Some records
----------------------------------------
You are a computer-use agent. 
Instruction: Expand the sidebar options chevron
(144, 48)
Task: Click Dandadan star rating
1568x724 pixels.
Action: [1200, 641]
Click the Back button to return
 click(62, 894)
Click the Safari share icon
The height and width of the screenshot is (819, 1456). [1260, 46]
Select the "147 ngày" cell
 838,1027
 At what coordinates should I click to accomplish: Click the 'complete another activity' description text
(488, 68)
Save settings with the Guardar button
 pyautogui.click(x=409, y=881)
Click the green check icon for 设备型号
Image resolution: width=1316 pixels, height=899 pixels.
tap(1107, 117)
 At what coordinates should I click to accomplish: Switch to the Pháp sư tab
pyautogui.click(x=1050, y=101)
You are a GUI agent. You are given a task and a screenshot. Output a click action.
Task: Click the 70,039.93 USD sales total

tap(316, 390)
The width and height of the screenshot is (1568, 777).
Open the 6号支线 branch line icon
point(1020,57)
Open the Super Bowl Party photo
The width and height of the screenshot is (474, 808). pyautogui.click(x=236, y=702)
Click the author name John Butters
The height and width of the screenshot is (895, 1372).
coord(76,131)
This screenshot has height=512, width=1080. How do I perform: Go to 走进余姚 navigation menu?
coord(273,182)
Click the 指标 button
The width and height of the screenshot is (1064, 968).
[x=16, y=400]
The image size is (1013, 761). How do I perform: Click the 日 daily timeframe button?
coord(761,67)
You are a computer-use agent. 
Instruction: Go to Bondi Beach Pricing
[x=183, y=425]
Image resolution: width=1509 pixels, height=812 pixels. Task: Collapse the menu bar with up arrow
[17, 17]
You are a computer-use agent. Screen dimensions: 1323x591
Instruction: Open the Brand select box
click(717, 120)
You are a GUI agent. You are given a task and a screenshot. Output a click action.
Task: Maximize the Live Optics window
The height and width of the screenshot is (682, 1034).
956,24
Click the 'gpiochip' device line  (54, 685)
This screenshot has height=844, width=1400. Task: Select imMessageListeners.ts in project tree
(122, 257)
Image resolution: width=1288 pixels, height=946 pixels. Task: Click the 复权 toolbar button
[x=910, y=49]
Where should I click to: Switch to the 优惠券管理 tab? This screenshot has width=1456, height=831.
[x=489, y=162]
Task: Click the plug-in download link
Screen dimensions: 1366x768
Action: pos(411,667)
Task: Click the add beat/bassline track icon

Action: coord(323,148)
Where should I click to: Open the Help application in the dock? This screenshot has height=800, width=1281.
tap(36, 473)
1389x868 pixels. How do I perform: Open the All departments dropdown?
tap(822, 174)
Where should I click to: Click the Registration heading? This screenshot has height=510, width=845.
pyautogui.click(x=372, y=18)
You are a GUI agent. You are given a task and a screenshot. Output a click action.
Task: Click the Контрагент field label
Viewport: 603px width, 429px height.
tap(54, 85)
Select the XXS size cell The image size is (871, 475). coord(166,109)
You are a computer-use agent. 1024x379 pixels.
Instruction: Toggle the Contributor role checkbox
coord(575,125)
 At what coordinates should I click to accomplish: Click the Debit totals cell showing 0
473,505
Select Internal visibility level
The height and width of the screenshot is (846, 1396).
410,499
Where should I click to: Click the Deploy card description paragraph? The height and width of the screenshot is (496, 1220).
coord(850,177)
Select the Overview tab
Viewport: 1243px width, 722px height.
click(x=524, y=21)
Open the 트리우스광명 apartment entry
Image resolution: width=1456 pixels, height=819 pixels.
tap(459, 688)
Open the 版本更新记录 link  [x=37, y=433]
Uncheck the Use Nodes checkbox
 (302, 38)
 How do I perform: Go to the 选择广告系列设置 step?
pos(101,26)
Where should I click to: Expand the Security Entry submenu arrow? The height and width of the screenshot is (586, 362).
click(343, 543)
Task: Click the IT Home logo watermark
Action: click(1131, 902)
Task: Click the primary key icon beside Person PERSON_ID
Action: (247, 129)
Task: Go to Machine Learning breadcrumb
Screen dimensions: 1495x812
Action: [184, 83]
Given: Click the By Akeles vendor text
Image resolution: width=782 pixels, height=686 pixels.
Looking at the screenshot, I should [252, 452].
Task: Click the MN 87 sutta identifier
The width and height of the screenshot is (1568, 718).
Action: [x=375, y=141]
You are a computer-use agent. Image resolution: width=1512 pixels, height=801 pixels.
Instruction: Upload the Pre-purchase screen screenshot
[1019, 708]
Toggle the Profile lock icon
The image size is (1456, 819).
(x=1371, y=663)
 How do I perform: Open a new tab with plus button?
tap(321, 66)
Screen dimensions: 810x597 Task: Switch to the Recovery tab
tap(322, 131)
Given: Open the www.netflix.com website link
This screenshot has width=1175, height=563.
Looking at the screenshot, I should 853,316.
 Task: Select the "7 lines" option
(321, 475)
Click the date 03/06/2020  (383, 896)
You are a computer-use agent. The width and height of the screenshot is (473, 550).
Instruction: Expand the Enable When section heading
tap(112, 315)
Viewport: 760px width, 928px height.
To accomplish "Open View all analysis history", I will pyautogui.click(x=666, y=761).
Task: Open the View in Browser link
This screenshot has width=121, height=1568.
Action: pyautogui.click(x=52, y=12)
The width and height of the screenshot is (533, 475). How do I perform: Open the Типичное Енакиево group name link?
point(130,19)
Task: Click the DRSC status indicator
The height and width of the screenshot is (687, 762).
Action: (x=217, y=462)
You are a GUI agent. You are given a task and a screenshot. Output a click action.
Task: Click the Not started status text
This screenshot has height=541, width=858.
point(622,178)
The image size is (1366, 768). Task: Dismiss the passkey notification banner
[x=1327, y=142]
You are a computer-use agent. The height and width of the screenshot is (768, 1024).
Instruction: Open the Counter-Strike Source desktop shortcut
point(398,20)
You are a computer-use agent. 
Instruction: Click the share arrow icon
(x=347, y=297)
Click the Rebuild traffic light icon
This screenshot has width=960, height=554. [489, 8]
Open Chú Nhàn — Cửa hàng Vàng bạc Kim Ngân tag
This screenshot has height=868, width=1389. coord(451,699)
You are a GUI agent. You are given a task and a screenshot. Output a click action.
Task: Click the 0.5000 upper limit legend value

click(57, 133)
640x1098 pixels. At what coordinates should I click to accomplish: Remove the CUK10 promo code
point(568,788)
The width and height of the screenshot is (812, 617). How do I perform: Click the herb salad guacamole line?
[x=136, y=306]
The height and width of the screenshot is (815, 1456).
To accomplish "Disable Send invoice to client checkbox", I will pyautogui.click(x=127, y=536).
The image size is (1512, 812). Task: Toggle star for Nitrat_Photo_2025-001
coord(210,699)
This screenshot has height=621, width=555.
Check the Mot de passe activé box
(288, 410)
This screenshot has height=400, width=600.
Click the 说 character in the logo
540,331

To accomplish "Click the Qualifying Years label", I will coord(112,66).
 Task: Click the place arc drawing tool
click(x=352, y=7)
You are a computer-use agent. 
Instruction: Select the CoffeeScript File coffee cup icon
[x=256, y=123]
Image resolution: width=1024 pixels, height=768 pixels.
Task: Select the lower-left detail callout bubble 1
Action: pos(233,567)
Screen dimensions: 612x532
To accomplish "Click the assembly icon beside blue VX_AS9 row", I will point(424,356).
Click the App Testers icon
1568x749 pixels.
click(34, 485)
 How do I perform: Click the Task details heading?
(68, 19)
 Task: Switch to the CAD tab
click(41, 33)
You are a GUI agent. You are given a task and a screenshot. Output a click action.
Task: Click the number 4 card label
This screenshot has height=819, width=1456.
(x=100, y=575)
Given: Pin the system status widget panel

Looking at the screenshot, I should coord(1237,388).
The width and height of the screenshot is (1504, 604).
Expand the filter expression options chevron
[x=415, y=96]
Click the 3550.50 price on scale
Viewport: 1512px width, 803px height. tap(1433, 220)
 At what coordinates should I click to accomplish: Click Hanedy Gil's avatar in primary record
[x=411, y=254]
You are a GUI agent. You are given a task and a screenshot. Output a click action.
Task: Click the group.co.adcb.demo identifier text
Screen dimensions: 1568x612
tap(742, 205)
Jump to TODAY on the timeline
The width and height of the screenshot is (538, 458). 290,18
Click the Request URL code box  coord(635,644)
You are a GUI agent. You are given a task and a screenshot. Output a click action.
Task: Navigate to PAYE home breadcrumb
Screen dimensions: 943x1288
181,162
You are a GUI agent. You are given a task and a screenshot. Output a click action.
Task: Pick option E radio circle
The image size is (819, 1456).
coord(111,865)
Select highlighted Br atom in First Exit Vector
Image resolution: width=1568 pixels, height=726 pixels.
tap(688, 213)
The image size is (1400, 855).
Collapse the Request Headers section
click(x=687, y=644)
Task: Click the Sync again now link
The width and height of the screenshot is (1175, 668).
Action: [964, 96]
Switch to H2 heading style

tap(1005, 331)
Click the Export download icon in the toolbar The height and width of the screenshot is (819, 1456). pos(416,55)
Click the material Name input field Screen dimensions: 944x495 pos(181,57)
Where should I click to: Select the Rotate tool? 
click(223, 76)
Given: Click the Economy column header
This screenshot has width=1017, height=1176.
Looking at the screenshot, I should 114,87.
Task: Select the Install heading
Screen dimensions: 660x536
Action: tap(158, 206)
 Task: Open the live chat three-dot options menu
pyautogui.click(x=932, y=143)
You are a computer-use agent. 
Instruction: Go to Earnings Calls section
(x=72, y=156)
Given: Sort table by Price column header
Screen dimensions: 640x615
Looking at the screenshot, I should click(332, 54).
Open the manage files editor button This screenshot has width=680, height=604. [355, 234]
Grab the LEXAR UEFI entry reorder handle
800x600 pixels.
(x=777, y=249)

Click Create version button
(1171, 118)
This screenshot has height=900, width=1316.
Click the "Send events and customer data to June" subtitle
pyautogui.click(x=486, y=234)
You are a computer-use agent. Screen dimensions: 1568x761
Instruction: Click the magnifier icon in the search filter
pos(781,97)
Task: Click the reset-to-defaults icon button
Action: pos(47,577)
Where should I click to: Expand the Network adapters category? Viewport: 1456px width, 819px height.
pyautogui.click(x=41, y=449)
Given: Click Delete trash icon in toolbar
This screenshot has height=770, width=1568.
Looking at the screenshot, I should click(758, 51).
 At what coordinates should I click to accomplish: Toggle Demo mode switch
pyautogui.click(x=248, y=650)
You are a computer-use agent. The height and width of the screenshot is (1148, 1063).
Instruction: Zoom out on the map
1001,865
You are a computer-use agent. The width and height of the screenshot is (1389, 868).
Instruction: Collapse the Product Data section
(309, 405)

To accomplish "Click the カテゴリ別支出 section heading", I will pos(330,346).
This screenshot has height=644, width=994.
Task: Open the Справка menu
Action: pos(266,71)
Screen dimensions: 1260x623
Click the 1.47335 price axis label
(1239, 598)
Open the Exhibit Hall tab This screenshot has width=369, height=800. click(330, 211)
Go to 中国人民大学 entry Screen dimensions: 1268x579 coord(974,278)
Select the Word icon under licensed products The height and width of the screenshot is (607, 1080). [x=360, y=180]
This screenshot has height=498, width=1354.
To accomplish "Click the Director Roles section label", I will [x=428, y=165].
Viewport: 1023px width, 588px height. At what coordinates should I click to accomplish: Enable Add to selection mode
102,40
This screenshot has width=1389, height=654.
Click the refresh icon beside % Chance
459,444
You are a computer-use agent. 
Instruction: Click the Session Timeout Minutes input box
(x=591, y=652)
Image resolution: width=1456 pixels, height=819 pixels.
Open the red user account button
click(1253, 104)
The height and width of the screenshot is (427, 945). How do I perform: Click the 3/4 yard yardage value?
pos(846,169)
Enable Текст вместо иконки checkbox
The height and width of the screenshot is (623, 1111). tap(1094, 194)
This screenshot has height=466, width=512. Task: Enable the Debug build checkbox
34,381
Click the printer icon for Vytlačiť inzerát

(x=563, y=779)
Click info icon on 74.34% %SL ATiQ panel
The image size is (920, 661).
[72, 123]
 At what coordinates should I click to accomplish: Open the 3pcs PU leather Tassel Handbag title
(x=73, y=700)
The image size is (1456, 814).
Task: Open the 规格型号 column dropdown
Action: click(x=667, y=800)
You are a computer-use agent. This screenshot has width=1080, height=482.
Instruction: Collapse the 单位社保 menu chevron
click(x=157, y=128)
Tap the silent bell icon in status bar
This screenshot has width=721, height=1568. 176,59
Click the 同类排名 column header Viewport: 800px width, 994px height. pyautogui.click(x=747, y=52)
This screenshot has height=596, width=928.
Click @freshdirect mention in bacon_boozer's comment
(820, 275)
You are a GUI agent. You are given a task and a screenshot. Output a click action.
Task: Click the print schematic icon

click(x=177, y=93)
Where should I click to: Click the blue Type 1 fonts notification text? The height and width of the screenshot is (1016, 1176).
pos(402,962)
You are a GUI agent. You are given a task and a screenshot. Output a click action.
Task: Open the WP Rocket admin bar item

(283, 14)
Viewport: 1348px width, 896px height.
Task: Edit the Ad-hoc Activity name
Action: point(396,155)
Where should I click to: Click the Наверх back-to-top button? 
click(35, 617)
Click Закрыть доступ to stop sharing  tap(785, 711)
----------------------------------------
▸ **OBJECTIVE**
Reproduce, word for word, the lines of the listing from the line containing "is (473, 550)." through the line containing "Action: pyautogui.click(x=52, y=12)", including both of those lines.

▸ **THE RESULT**
You are a computer-use agent. The width and height of the screenshot is (473, 550).
Instruction: Expand the Enable When section heading
tap(112, 315)
Viewport: 760px width, 928px height.
To accomplish "Open View all analysis history", I will pyautogui.click(x=666, y=761).
Task: Open the View in Browser link
This screenshot has width=121, height=1568.
Action: pyautogui.click(x=52, y=12)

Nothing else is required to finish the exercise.